O excesso de falhas encontradas na concessão de licenças ambiental e operacional da barragem de Fundão, rompida em 5 de novembro, foi o assunto principal da audiência pública realizada pela Comissão Extraordinária de Barragens da Assembleia Legislativa, na manhã desta terça-feira (16).

Segundo o promotor de Justiça Felipe Faria de Oliveira, do Ministério Público Estadual, o intervalo de poucos meses entre a licença prévia e a licença de operação para a atuação da mineradora Samarco é considerado recorde.
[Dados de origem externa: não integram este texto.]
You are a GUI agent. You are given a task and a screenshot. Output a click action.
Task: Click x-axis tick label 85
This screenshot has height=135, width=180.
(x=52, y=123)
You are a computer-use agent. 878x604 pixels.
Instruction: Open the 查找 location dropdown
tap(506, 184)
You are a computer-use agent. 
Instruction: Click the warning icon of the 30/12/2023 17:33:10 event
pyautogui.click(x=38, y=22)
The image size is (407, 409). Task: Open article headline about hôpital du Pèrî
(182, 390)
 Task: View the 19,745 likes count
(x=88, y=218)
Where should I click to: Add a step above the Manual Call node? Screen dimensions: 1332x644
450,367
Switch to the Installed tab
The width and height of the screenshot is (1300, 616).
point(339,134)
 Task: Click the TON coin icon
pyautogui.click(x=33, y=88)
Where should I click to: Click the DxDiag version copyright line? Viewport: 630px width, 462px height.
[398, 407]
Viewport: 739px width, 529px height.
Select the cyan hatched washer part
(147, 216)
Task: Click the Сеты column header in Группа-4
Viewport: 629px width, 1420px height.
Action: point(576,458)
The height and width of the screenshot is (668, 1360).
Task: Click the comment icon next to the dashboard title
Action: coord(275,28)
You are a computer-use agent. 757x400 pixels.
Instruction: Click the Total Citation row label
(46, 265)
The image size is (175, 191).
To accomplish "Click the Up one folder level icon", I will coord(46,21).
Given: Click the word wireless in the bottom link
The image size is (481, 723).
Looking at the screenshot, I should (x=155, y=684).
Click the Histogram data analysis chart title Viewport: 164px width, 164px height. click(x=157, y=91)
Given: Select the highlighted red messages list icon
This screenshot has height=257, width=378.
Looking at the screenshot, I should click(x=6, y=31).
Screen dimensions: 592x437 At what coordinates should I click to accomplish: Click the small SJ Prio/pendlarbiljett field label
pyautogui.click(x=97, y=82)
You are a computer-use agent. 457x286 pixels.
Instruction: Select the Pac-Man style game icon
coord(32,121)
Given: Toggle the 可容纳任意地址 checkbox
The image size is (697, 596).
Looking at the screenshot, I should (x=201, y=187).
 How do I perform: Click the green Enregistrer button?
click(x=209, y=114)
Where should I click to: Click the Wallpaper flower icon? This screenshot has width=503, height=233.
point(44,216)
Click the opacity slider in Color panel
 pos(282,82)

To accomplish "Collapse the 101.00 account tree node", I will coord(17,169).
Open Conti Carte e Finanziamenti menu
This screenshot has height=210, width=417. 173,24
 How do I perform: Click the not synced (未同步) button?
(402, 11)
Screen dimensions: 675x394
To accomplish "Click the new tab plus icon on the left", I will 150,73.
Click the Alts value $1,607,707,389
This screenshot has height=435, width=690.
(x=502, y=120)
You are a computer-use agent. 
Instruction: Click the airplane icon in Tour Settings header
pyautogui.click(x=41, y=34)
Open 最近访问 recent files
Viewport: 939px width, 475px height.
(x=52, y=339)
Embora não haja um prazo padrão – ele depende da análise de estudos –, o promotor considera que houve atropelos. “Eu, pessoalmente, não conheço nenhum outro caso em que a licença de operação foi concedida com tanta brevidade”, disse Oliveira.

Negligência

O procurador da República e coordenador da força-tarefa do Ministério Público Federal (MPF), José Adércio Leite Sampaio, preferiu não afirmar se houve facilidades para a concessão da licença, mas confirmou que a recomendação do MPF de reestruturação do Departamento Nacional de Produção Mineral (DNPM) foi ignorada pelo Ministério de Minas e Energia, em 2013.

“Fizemos uma recomendação para que o então ministro Edison Lobão dotasse o DNPM de uma estrutura funcional mínima, mas essa recomendação foi respondida de uma maneira absolutamente formal, dizendo que o DNPM era autônomo, quando, na verdade, a autonomia é apenas formal. O DNPM não teve condição de adotar medidas que poderiam ter evitado a tragédia”, afirmou Sampaio.

O procurador adiantou, ainda, que, em um prazo de 60 dias, o MPF poderá adotar ações de responsabilização de agentes públicos, em função do não atendimento à recomendação do órgão de Justiça.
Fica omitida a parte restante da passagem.